コーン缶とツナ缶、ミートボールととろけるチーズなど、お好みのトッピングをのせるアレンジも楽しめます。

よくある質問

生地を仕込んでからどれくらいで焼けますか?

生地を夜の間に仕込んでおけば、朝は90~120分ほどで焼き上げまで完了できます。夏場は90分、冬場は120分が目安ですが、生地の状態によって二次発酵完了のタイミングが異なるため、時間に余裕がある日に作りましょう。もちろん朝仕込んで夜に焼くことも可能です。

二次発酵はスキップできますか?

二次発酵は必要でスキップできません。二次発酵をせず冷たい生地をそのまま焼くと、生地の中心に芯があるような食感になったり、膨らみが悪く目の詰まったパンになったりします。

二次発酵の時間を短縮できますか?

温度を上げると短縮可能です。オーブンの発酵機能があれば、45℃で20分を目安に発酵させてください。オーブンの発酵機能がなければ、コンロ周辺や予熱中のオーブンの近くなど、なるべく温かい場所に置いて様子を見ましょう。オーバーナイト発酵させた生地は、二次発酵が短めでもおいしく焼けるのが特徴です。

生地はどのくらい保存できますか?

生地は仕込んでから48時間まで保存可能です。12時間ごとに膨らみを確認し、容器いっぱいに膨らんでいればヘラで生地全体を押してガスを抜いてください。変色して異臭がする場合は傷んでいるおそれがあるため廃棄してください。

生地は冷凍保存できますか?

オーバーナイト発酵後の生地は、冷凍で2週間ほど保存可能です。成形した生地を金属トレーに並べ、ラップをふんわりかぶせて冷凍しましょう。凍ったらひとつずつラップで包み、フリーザーバッグに入れて冷凍保存します。
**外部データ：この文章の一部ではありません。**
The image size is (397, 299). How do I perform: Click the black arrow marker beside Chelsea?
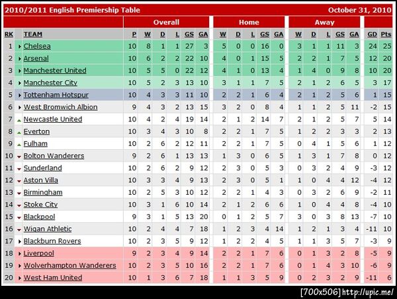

焼く際は、冷蔵庫で8時間、もしくは室温で1~2時間置いて解凍してから、基本の作り方と同じ手順で二次発酵をとって焼いてください。

焼いたパンはどのように保存すればよいですか?

生地に油脂類が入っていないパンは時間が経つとパサつきやすいため、当日中に食べない分は冷凍保存するのがおすすめ。粗熱が取れてからひとつずつラップで包み、フリーザーバッグに入れて冷凍してください。冷凍で2週間ほど保存可能です。冷蔵保存は食感が劣化しやすいので避けましょう。

オーブン以外でも焼けますか?

オーブンで焼くとパンらしいふわふわ食感に焼き上がりますが、トースターやフライパンでも焼く方法はあります。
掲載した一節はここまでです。